- 练习题目
1) 根据练习短文,孙先生离开广州后回到哪里,关起门来写那篇要给李鸿章的文章?
2) 把练习短文里从“这是孙先生革命哲学——知难行”到“广我故规,参行新法而已……。”的那一段原样抄一遍。

- 练习短文
□ □ □ □ □

那时,李鸿章在北方,正努力创办所谓新政,是当时在满清政府下算是比较识时务的大员了。孙先生想把他的大政方针告诉李鸿章,借他的力量来改革一切,也未尝不可挽救中国的危亡。因此就从广州回到翠亨村去,一个人独自闭着门,做了一篇大文章,预备给李鸿章。在这一篇文章内,孙先生的见解,从农政更扩充而到全部政治了,但最重要的还是在农桑方面。这文章的主要骨干是在下面几句:
窃尝深维欧洲富强之本,不尽在于船坚炮利,垒固兵强,而在于人能尽其才,地能尽其利,物能尽其用,货能畅其流。此四事者,富强之大经,治国之大本也。我国家欲恢扩宏图,勤求远略,仿行西法,以筹自强,而不变于此四者,徒惟坚船利炮之是务,是舍本而图末也。
这是孙先生政见的四个纲领,他对于这个纲领的实施办法,关于人尽其才的,是在“教养有道,鼓励以方,任使得法”;地尽其利,是在“农政有官,农务有学,耕耘有器”;物尽其用,是在“穷理日精,机器日巧,不作无益,以害有益”;货畅其流,是在“关卡之无阻难,保商之有善法,多轮船铁道之载运”。
在这四大纲领之后,孙先生又指出中国的病源,在于不知之人阻挠能行之人,使国家的进步,遭受重大的障碍,他说:
夫天下之事,不患不能行,而患无行之人。方今中国之不振,固惠于能行之人少,而尤患于不知之人多。夫能行之人少,尚可借材异国,以代为之行,不知之人多,则虽有人能代行,而不知之辈,必竭力以阻挠。此昔日国家每举一事,非格于成例,辄阻于群议者,此中国之极大病源也。
这是孙先生革命哲学——知难行易学说的胚胎,如以二十五年以后,他五十四岁时所发表的《孙文学说》来证明,就可知道,他在学说自序说:“中国事向来之不振者,非坐于不能行也,实坐于不能知也。及其既知之而又不行者,则误于以知为易以行为难也。倘能证明知非易而行非难也,使中国人无所畏,而乐于行,则中国之事大有可为矣。”他对于中国病源的诊断和真知力行的提倡,表现了前后一贯的基本态度。我们可以体认孙先生革命哲学的创建,是从长时间许多痛苦的经验和观察中来的。至于施行四大纲领的缓急,孙先生的主张,还是在农政。他说:
夫国以民为本,民以食为天;不足食,胡以养民?胡以立国?是在先养而后教,此农政之兴,尤为今日之急务也。且农为我中国自古之大政,故天子有亲耕之典,以示万民,今欲振兴农务,亦不过广我故规,参行新法而已……。

□ □ □ □ □

- 摘录数据
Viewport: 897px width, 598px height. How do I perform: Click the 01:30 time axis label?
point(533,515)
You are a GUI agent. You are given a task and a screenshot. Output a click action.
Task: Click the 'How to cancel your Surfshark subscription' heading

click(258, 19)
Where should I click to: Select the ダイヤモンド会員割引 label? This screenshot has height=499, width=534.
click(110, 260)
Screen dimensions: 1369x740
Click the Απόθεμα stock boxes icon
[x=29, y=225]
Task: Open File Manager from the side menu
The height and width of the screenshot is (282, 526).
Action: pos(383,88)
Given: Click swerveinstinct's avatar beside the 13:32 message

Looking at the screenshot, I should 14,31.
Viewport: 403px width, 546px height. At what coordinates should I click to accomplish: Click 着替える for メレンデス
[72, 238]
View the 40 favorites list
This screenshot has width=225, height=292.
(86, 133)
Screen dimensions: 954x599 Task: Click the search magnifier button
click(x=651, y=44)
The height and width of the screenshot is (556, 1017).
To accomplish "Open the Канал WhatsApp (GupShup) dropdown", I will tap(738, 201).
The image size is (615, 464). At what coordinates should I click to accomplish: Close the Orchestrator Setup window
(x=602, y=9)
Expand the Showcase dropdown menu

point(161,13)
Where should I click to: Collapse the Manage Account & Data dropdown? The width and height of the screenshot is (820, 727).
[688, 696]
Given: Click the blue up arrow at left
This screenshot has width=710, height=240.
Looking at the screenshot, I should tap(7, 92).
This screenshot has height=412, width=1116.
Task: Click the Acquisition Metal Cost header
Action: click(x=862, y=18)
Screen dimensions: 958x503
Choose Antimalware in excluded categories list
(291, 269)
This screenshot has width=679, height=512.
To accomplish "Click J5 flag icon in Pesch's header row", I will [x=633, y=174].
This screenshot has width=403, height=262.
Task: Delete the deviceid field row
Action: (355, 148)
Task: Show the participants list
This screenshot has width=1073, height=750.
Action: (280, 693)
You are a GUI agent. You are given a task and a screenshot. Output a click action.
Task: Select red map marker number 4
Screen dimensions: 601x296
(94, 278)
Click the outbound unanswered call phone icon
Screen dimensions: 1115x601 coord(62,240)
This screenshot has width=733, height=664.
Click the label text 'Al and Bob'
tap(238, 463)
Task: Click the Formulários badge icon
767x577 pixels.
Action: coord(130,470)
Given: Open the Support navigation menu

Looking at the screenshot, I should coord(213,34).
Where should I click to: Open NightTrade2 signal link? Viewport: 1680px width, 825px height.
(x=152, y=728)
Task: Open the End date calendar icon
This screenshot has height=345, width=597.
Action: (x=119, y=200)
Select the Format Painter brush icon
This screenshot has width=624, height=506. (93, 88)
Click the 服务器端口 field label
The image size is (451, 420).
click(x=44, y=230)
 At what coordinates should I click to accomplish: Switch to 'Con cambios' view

□ □ □ □ □

- 练习答案
1) 翠亨村。

2)
这是孙先生革命哲学——知难行易学说的胚胎,如以二十五年以后,他五十四岁时所发表的《孙文学说》来证明,就可知道,他在学说自序说:“中国事向来之不振者,非坐于不能行也,实坐于不能知也。及其既知之而又不行者,则误于以知为易以行为难也。倘能证明知非易而行非难也,使中国人无所畏,而乐于行,则中国之事大有可为矣。”他对于中国病源的诊断和真知力行的提倡,表现了前后一贯的基本态度。我们可以体认孙先生革命哲学的创建,是从长时间许多痛苦的经验和观察中来的。至于施行四大纲领的缓急,孙先生的主张,还是在农政。他说:
夫国以民为本,民以食为天;不足食,胡以养民?胡以立国?是在先养而后教,此农政之兴,尤为今日之急务也。且农为我中国自古之大政,故天子有亲耕之典,以示万民,今欲振兴农务,亦不过广我故规,参行新法而已……。